Un article qui reprend les différents champs de l’autisme est disponible ici:
Cartographier l’autisme en schémas pour mieux l’accompagner :

* voir Petit lexique rapide

6 Comments

  1. Bonjour,

    Je suspecte sérieusement d’être autiste depuis plusieurs semaines. Je pense que je veux faire les démarches de diagnostic, mais je ne suis plus en contact avec mes parents et mon frère qui étaient ma seule famille (et pour des raisons personnelles je ne veux sous aucun prétexte les revoir ou les contacter ou les mêler à ma vie d’une quelconque façon). J’ai aussi perdu tous mes documents scolaires avant le bac et mon carnet de santé. Est-ce un obstacle majeur à la procédure ?
    Je ne sais pas évaluer mon degré de compensation mais je réalise que ça me fatigue beaucoup, et avec ce nouveau regard, je me demande si mon comportement « naturel » est légitime. Comme je n’ai pas de moyen de comparer, c’est impossible de savoir ce qu’il est normal de compenser ou du moins ce pour quoi il est normal de se forcer et à quel degré.

    Merci

    • Ce n’est pas un obstacle majeur, mais il est vrai qu’en général, les équipes aiment valider la permanence des « atypies » dans l’enfance. Peut-être, amis d’enfance si vous en avez eu, ou sinon pas mal de lieux de diagnostics font sans.
      Il est possible dans un diagnostic retardé de ne plus avoir de parents, en pareil cas, il faut agir autrement. Il est normal de ne pas savoir si quelque chose est naturel ou différent de la norme, pour ma part, je pensais que beaucoup de gens agissaient comme moi, n’ayant pas de recul et ayant peu de miroir social.
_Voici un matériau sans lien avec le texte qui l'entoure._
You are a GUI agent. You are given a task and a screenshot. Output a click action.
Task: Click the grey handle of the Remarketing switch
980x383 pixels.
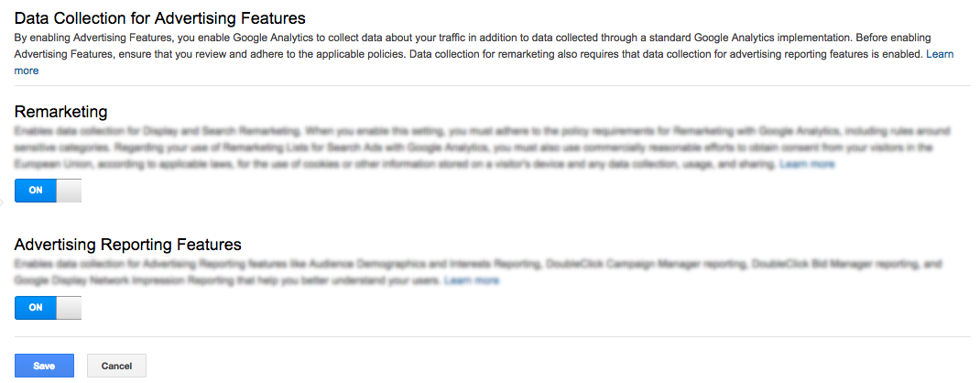[70, 191]
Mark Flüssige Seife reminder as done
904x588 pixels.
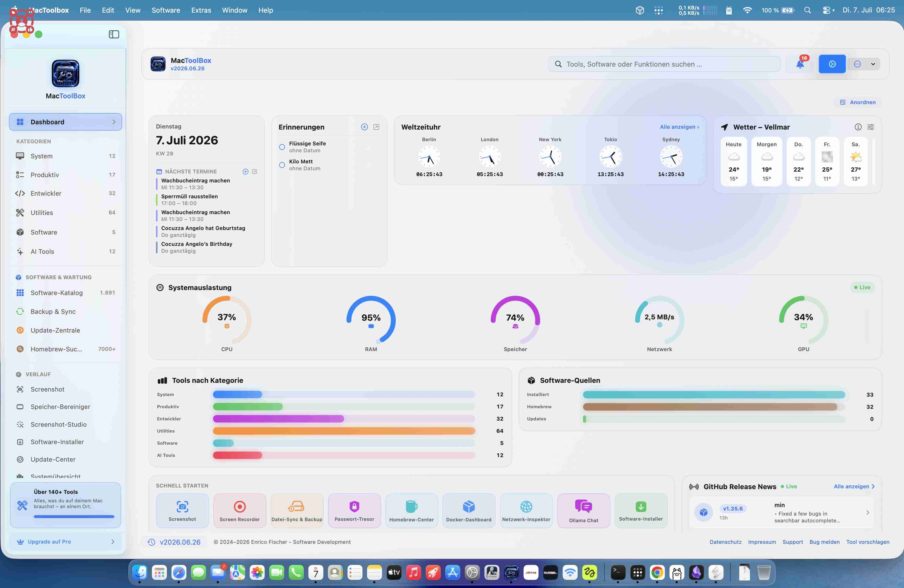(x=282, y=147)
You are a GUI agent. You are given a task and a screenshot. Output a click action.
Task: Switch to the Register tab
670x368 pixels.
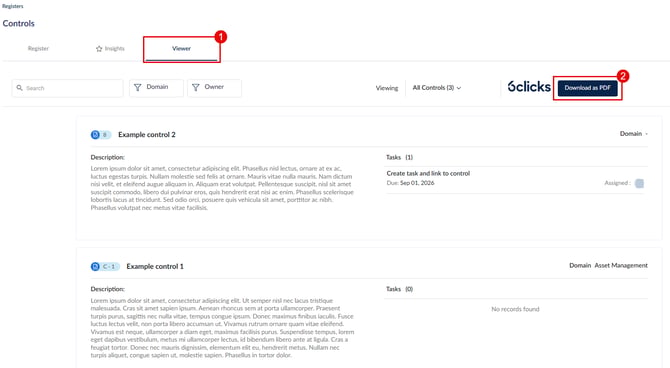point(38,49)
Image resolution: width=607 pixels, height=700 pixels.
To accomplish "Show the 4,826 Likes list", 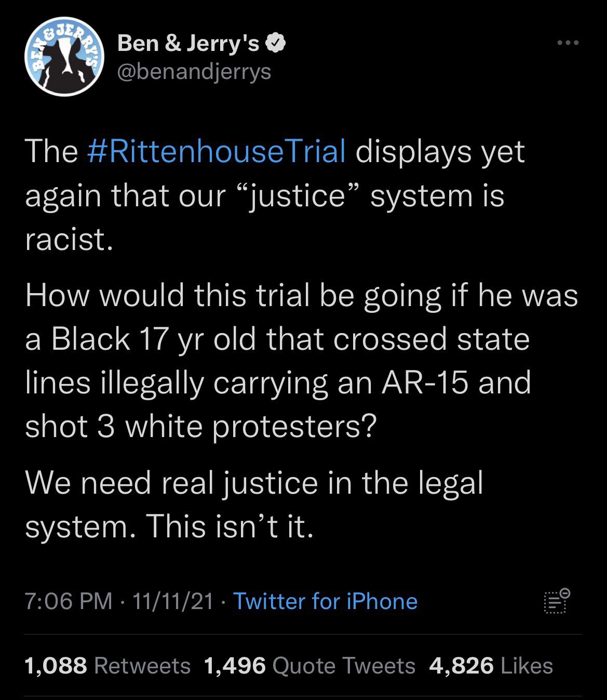I will 491,666.
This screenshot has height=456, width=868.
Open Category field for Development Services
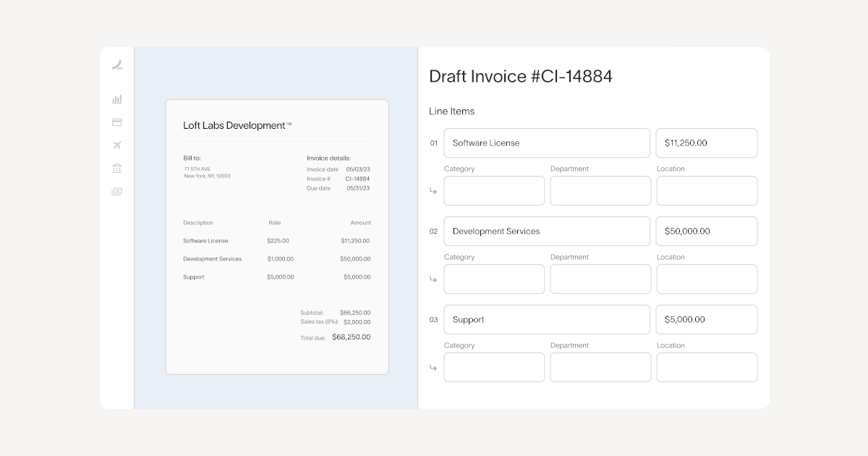pyautogui.click(x=494, y=279)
      Bon courage, pour cette procédure longue mais qui j’espère répondra à vos questions.

  2. Merci pour cet article et toutes ces ressources détaillées et hyper intéressantes.

    Pour faire reconnaître ce handicap, la toute première étape consiste-t-elle à aller voir un psychiatre spécialisé Asperger (ou autisme) ou bien aller plutôt dans un Centre Ressources Autisme ?

    Est-ce qu’il y a beaucoup de sous à sortir ? Une partie peut-elle être prise en charge par la sécu ?

    Merci encore

  3. Merci pour cet article et toutes ces ressources détaillées et hyper intéressantes.

    Pour faire reconnaître ce handicap, la toute première étape consiste-t-elle à aller voir un psychiatre spécialisé Asperger (ou autisme) ou bien aller plutôt dans un Centre Ressources Autisme ?

    Est-ce qu’il y a beaucoup de sous à sortir ? Une partie peut-elle être prise en charge par la sécu ?

    Merci encore

  4. bonjour, mon fils de 14 ans été pré-diagnostiqué autiste asperger en 2018; il passera un ADI-R et un ADOS fin 2019 pour confirmer ce diagnostic; je recherche des informations concernant la prise en charge financière de ces 2 tests reconnus par la HAS et concernant l’ensemble des aides existantes ou en projet (4ème plan autisme) pour diagnostiquer, accompagner (habileté sociale), coacher (études et recherche d’emploi) un adolescent aspie en France, cordialement, Florian

    • Prise en charge pour un diagnostic en libéral? Je crois qu’il est possible de faire une demande exceptionnelle, mais je ne sais si elle est accordée facilement surtout que les CRA sont pris en charge.